╭─ Extracted entries
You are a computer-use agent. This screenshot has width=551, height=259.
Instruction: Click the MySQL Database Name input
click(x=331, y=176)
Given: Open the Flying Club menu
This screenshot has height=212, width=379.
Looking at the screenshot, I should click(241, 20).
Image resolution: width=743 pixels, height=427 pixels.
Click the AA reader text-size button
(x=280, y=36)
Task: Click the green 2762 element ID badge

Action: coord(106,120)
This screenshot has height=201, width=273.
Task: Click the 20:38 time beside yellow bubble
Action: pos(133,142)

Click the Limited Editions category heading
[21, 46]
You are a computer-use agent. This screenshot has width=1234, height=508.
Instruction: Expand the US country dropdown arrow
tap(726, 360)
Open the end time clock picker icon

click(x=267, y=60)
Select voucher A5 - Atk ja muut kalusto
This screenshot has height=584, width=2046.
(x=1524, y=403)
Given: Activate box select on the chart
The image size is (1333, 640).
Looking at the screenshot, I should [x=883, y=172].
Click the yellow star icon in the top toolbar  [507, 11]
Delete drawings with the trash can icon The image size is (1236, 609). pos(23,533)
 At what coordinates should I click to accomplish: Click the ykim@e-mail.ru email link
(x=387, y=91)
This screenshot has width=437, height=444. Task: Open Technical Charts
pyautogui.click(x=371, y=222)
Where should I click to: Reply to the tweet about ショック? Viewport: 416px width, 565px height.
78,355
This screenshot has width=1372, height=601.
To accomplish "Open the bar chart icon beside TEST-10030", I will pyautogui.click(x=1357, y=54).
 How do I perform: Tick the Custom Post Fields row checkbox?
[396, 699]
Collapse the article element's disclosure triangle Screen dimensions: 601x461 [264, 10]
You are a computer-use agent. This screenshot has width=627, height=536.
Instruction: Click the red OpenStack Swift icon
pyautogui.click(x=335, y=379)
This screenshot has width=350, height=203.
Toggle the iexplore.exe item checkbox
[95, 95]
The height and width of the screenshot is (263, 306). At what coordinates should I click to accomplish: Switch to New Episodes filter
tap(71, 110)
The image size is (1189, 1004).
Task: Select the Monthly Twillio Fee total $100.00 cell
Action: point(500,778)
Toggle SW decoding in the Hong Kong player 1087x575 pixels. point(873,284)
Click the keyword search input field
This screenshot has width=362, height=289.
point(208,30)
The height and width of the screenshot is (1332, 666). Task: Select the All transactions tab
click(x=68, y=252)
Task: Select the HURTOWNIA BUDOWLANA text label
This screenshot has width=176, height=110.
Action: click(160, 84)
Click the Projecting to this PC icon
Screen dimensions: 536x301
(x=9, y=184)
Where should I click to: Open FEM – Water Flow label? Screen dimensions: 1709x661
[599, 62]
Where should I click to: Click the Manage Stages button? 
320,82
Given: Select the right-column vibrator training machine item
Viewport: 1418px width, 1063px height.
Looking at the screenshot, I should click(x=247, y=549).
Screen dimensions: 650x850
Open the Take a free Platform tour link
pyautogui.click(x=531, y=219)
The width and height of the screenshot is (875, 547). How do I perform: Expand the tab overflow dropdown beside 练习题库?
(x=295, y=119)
╰─
== Directions ==
Starting with the line above that holds "This screenshot has height=212, width=379." and stopping with the line that holds "Given: Activate box select on the chart", reproduce each line exactly, omitting all other lines.

== Task answer ==
This screenshot has height=212, width=379.
Looking at the screenshot, I should click(241, 20).
Image resolution: width=743 pixels, height=427 pixels.
Click the AA reader text-size button
(x=280, y=36)
Task: Click the green 2762 element ID badge

Action: coord(106,120)
This screenshot has height=201, width=273.
Task: Click the 20:38 time beside yellow bubble
Action: pos(133,142)

Click the Limited Editions category heading
[21, 46]
You are a computer-use agent. This screenshot has width=1234, height=508.
Instruction: Expand the US country dropdown arrow
tap(726, 360)
Open the end time clock picker icon

click(x=267, y=60)
Select voucher A5 - Atk ja muut kalusto
This screenshot has height=584, width=2046.
(x=1524, y=403)
Given: Activate box select on the chart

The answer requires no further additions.